##### Data rows

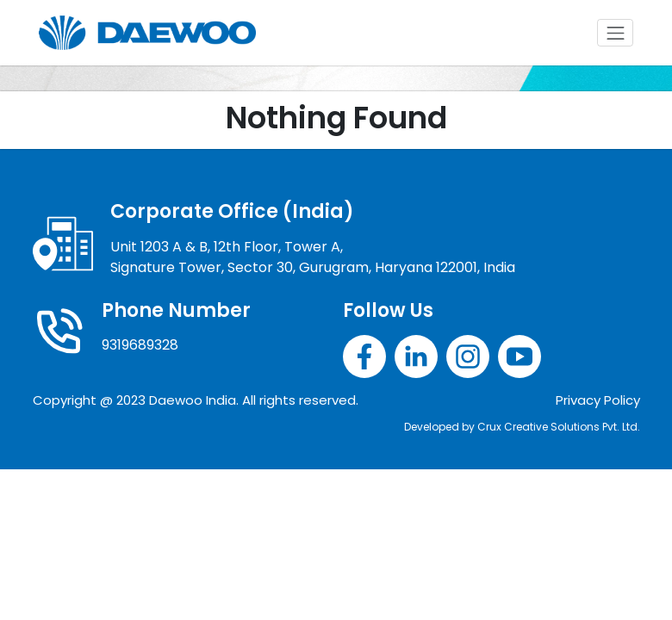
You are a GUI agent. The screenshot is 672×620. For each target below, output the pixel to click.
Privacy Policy (598, 400)
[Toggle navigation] (615, 33)
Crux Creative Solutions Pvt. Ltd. (558, 426)
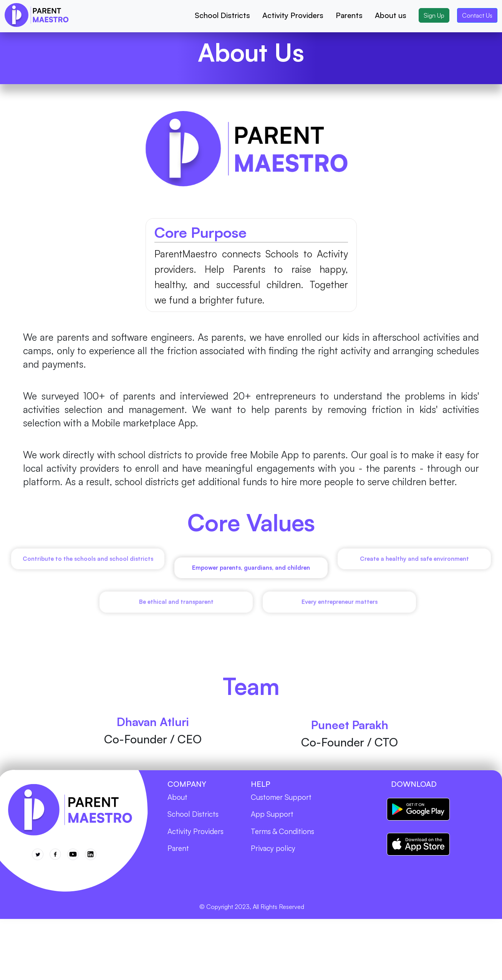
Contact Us (477, 15)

##########

Task prompt:
Reproduce every line of the items above verbatim, omitting the picture lines.

Output of the task:
You are a GUI agent. The screenshot is 672×620. For each target below, output the pixel to click.
Privacy Policy (598, 400)
[Toggle navigation] (615, 33)
Crux Creative Solutions Pvt. Ltd. (558, 426)
Contact Us (477, 15)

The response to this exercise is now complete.